MATERIAL PROVIDED section start
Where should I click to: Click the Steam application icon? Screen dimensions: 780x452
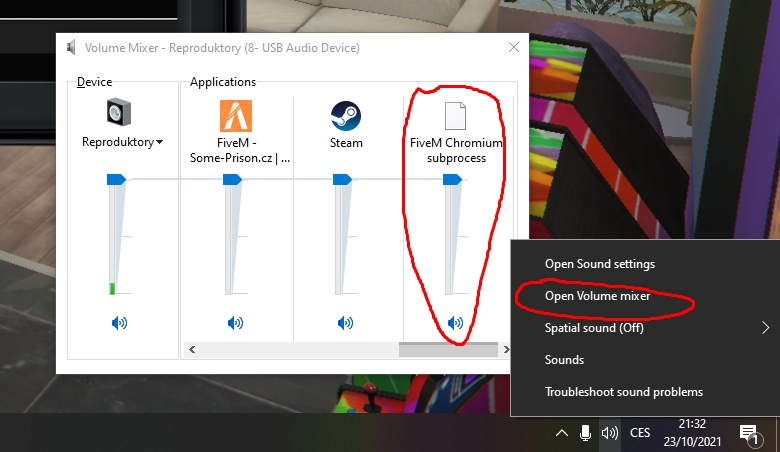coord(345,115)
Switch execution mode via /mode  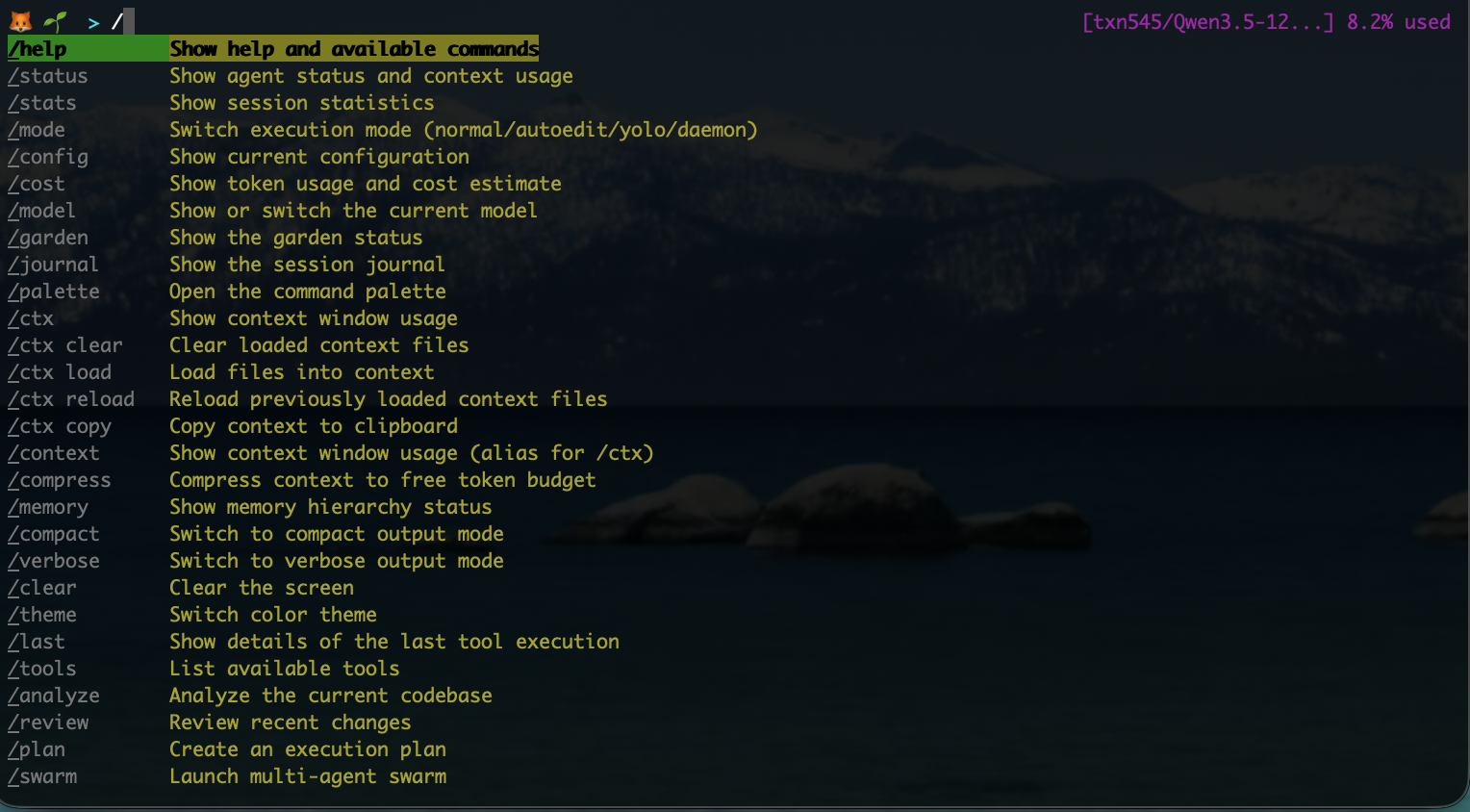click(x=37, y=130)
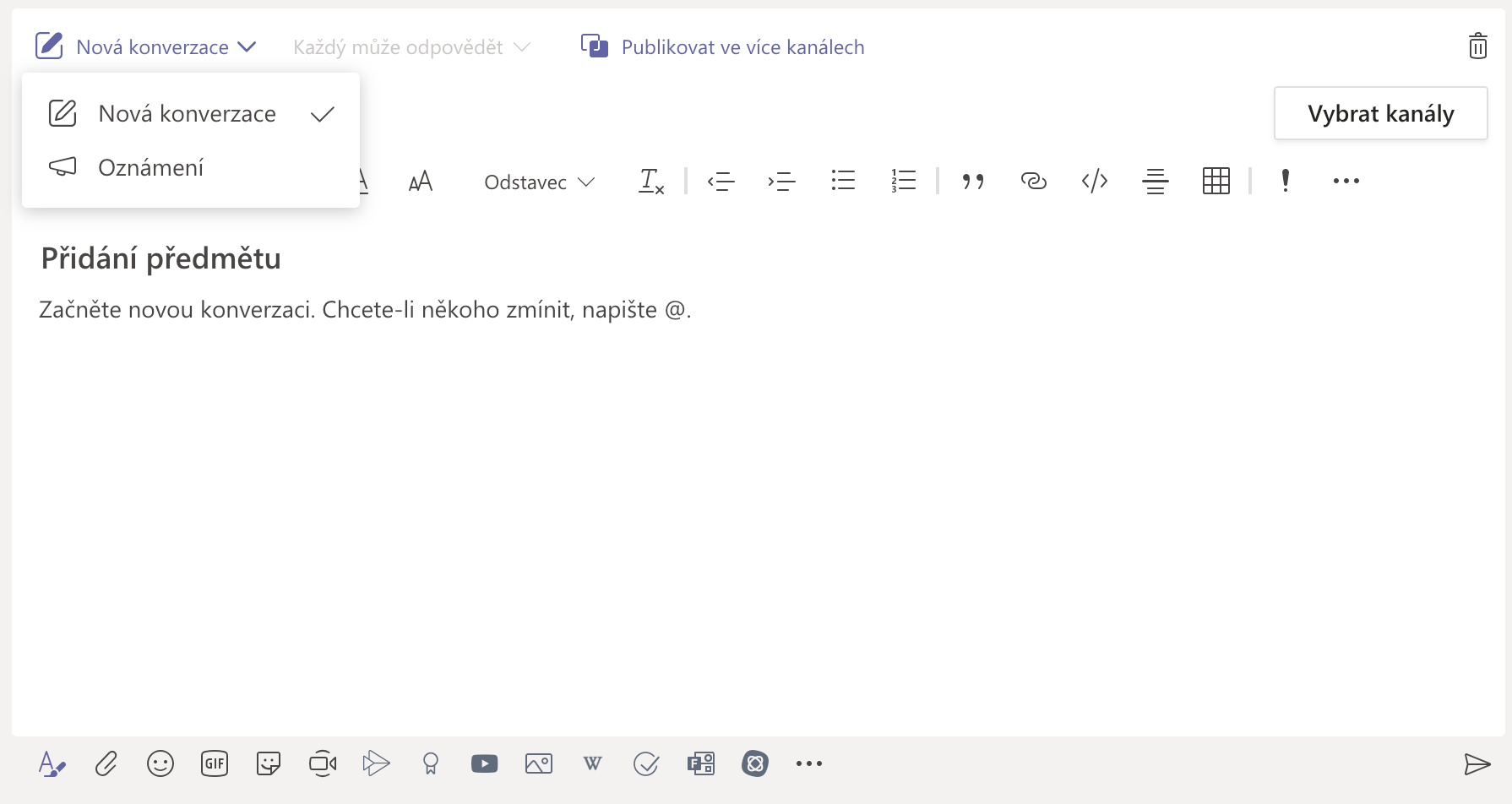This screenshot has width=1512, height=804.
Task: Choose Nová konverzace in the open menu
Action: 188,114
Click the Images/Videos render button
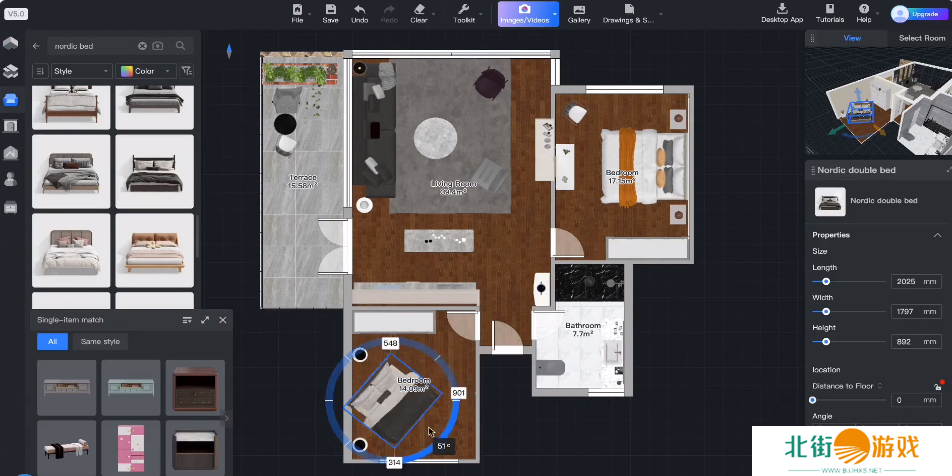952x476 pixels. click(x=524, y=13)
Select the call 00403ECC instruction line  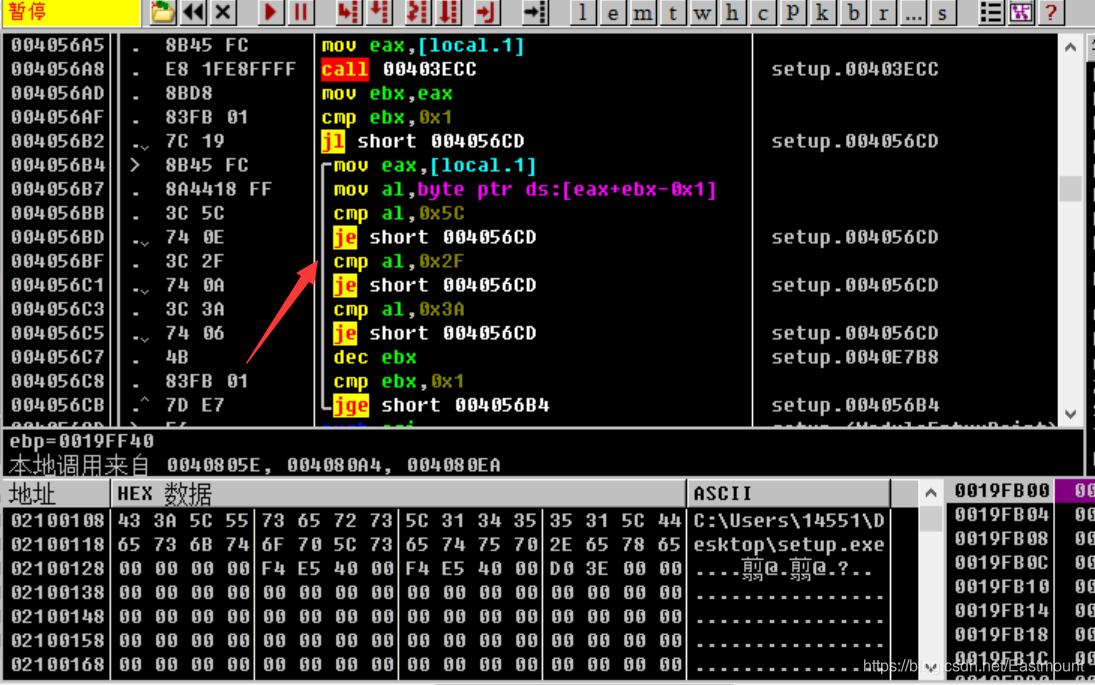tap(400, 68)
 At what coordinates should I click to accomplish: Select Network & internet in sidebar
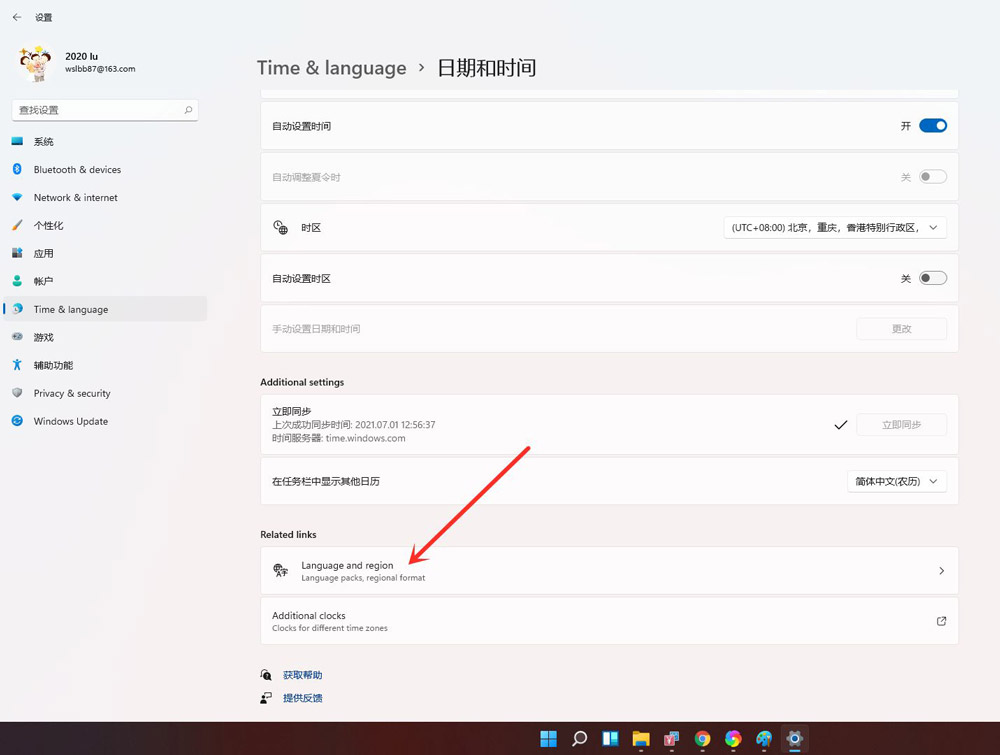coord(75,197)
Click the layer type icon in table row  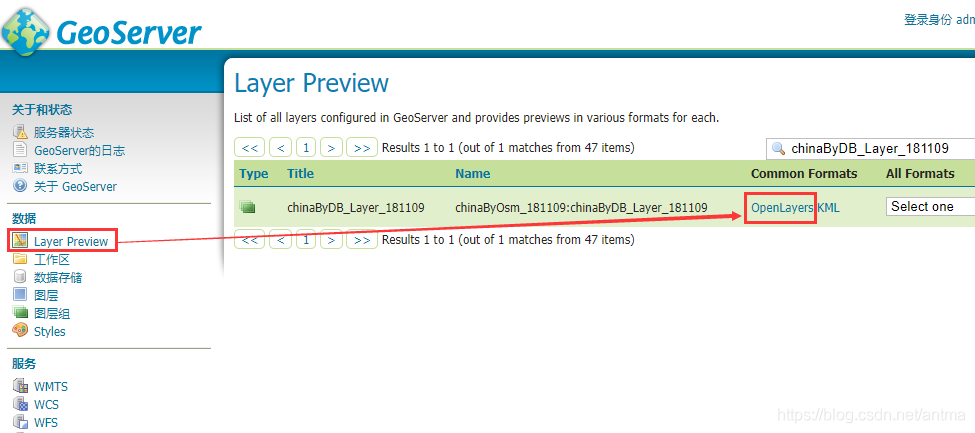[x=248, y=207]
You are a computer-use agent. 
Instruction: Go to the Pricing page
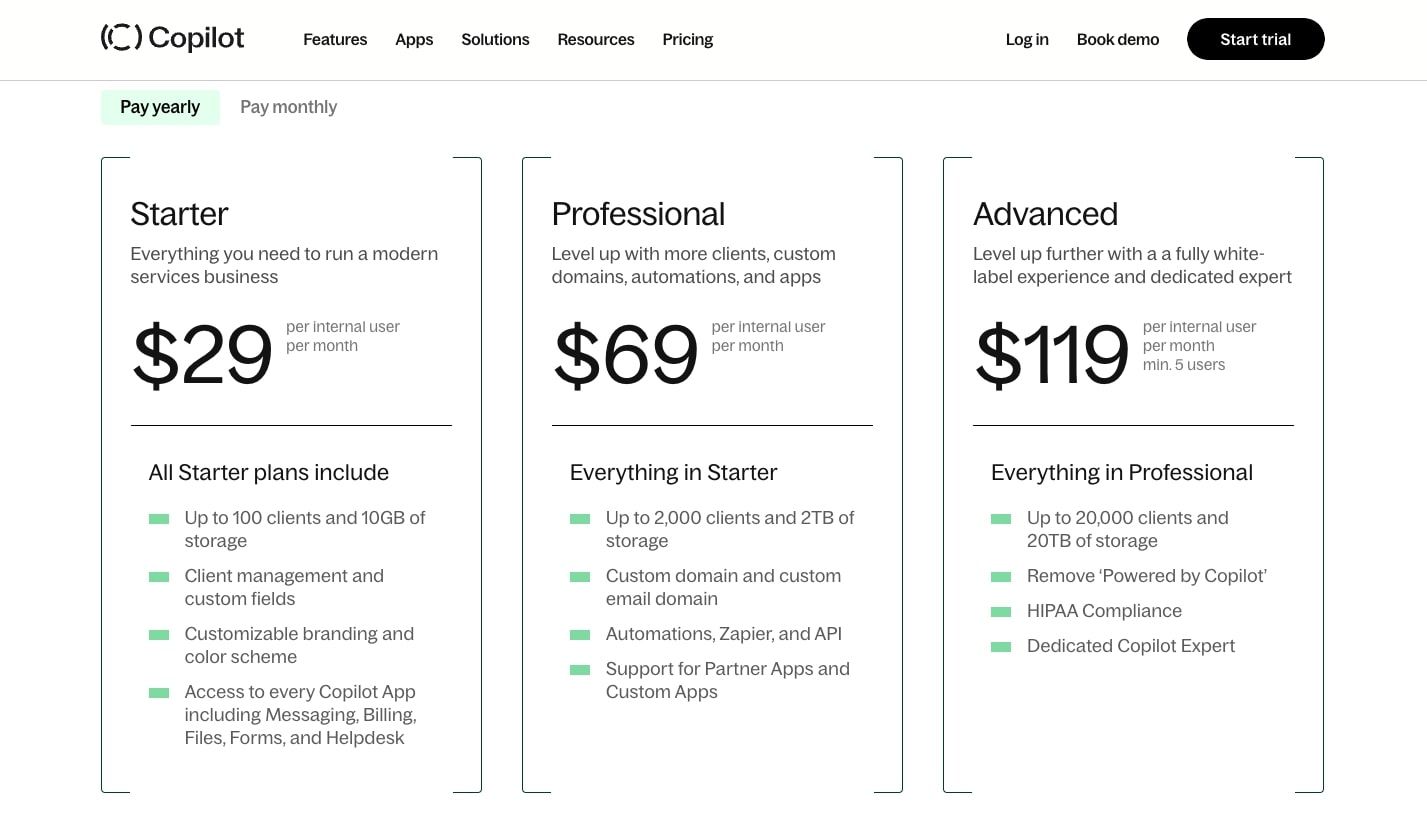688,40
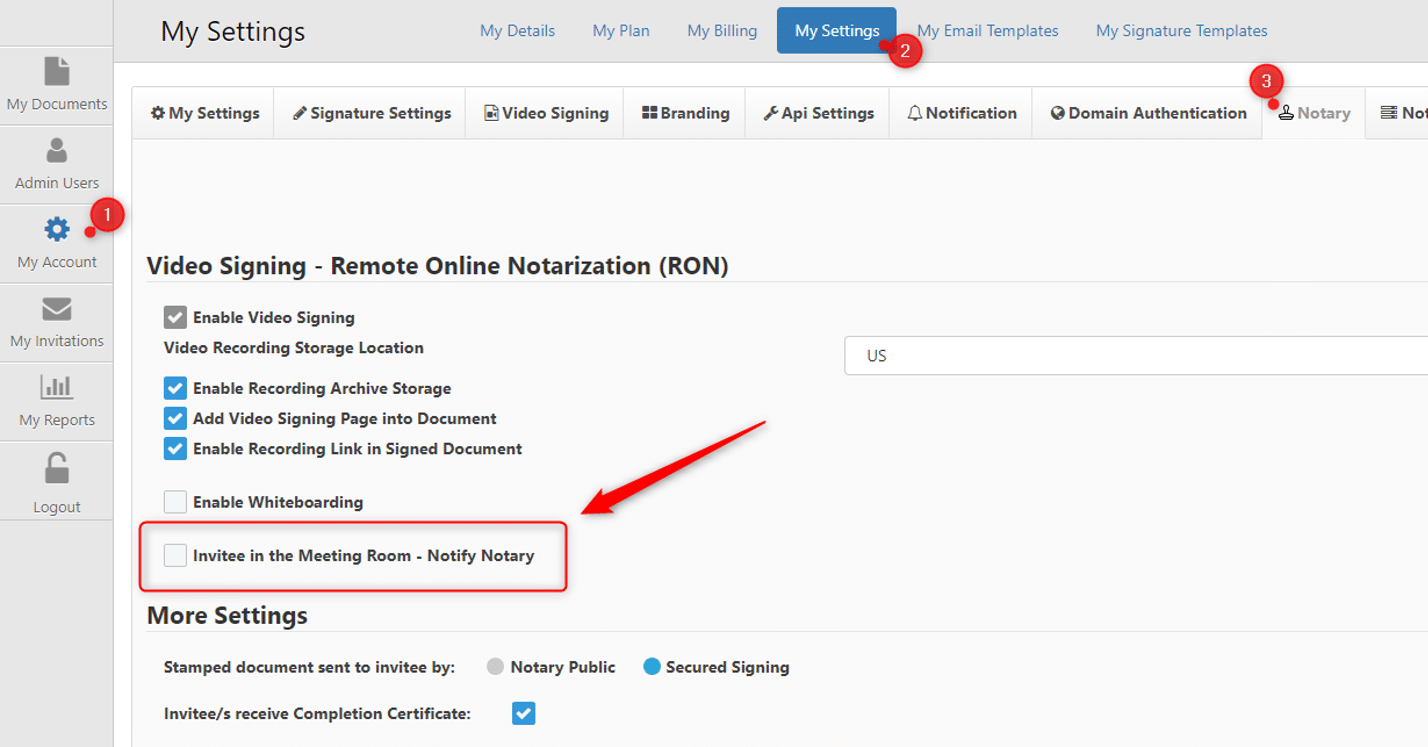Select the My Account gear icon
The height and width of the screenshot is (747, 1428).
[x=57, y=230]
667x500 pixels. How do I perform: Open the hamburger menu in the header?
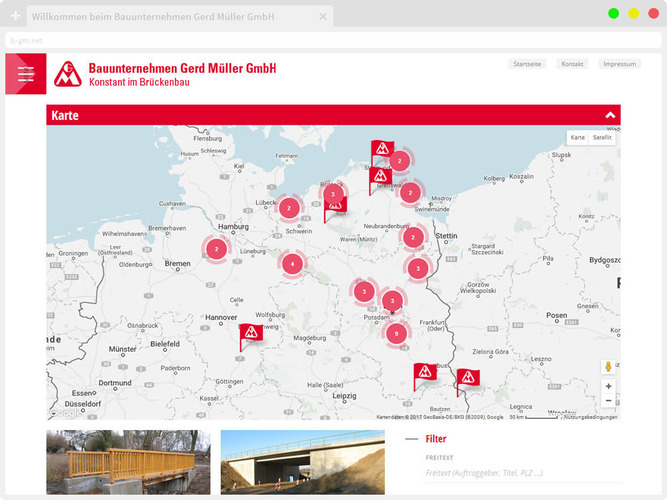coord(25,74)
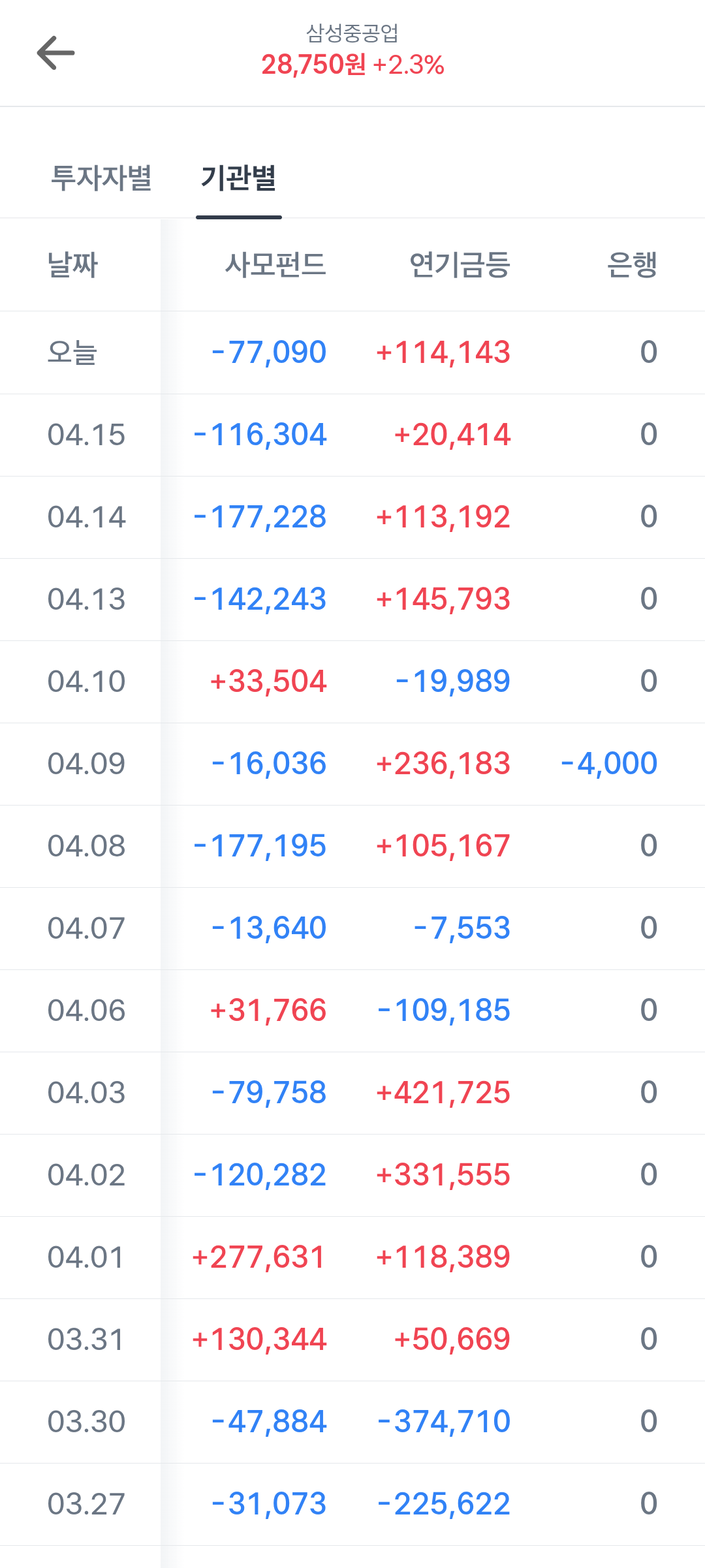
MATERIAL PROVIDED section end
§ WORK ITEM: Wording must stay exact. Give again the lines from the line with "You are a computer-use agent." through the last line of the listing, both ends included, without pictures.

§ RESPONSE AREA:
You are a computer-use agent. 
Instruction: Go to the Pricing page
688,40
Select the My Account gear icon
The height and width of the screenshot is (747, 1428).
[x=57, y=230]
667x500 pixels. How do I perform: Open the hamburger menu in the header?
coord(25,74)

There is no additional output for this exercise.